Moctezuma II or Montezuma II (1466-1520; Aztec emperor, c. 1502-1520) is sometimes referred to as Moctezuma, only. The use of a reginal number is only for modern distinction from the "other" Moctezuma, referred to as Moctezuma I.

Another way to distinguish them besides using Roman numerals is that Moctezuma I was Moctezuma Ilhuicamina and Moctezuma II was Moctezuma Xocoyotzin. The first means "lone who shoots an arrow into the sky". Xocoyotzin simply means "the youngest".

Moctezuma II, heir of Auitzotl, was the Aztec ruler of the city of Tenochtitlan who increased the power of Tenochtitlan to utterly dominate its sister cities of Texcoco and Tlatelolco. Legend has it that there were eight signs in the ten years prior to the arrival of the Spanish conquistadors, signalling the collapse of the Aztec empire. These were:

  1. A pillar of fire appeared in the night sky (possibly a comet?);
  2. A comet appeared in the sky during the day.
  3. The temple of Huitzilopochtli was destroyed by fire;
  4. A bolt of lightning struck the Tzonmolco temple.
  5. Tenochtitlan was flooded;
  6. Strange people with many heads but one body were seen walking through that city;
  7. A woman was heard weeping a dirge for the Aztecs;
  8. A strange bird was caught. When Moctezuma looked into its mirror-like eyes, he saw unfamilar men landing on the coast.

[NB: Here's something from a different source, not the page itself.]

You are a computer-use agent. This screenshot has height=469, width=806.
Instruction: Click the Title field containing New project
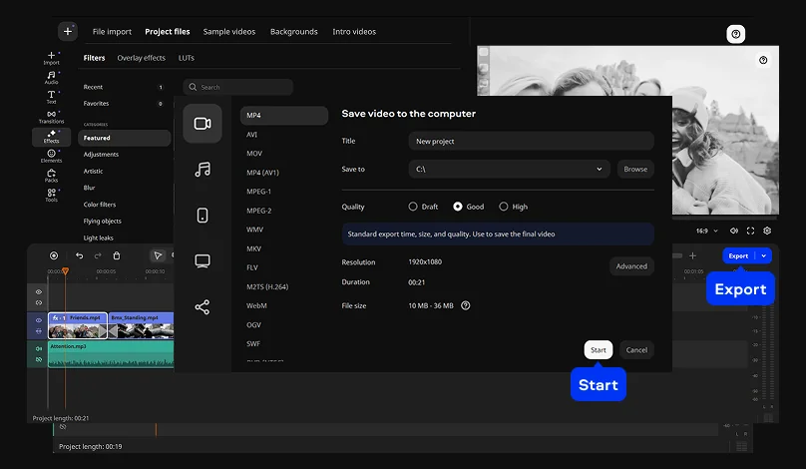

In the spring of 1519, he received the first reports of aliens landing on the east coast of his empire. On November 8, 1519, he met Cortés, whom he believed to be the god Quetzalcoatl.

During Cortes's absence, the deputy governor decreed that the Aztec ritual of human sacrifice must stop. The people rose up in revolt, and the Spanish seized Moctezuma as a captive. On July 1, 1520, in an effort to assuage the raging mob, Moctezuma appeared on the balcony of his palace, appealing to his countrymen to retreat. The people were appalled by their emperor's complicity with the Spanish and pelted him with rocks and darts. He died a short time after the attack. Moctezuma was then succeeded by Cuitlahuac and Cuauhtemoc. By the following year, the Aztec empire had entirely succumbed to the Spanish.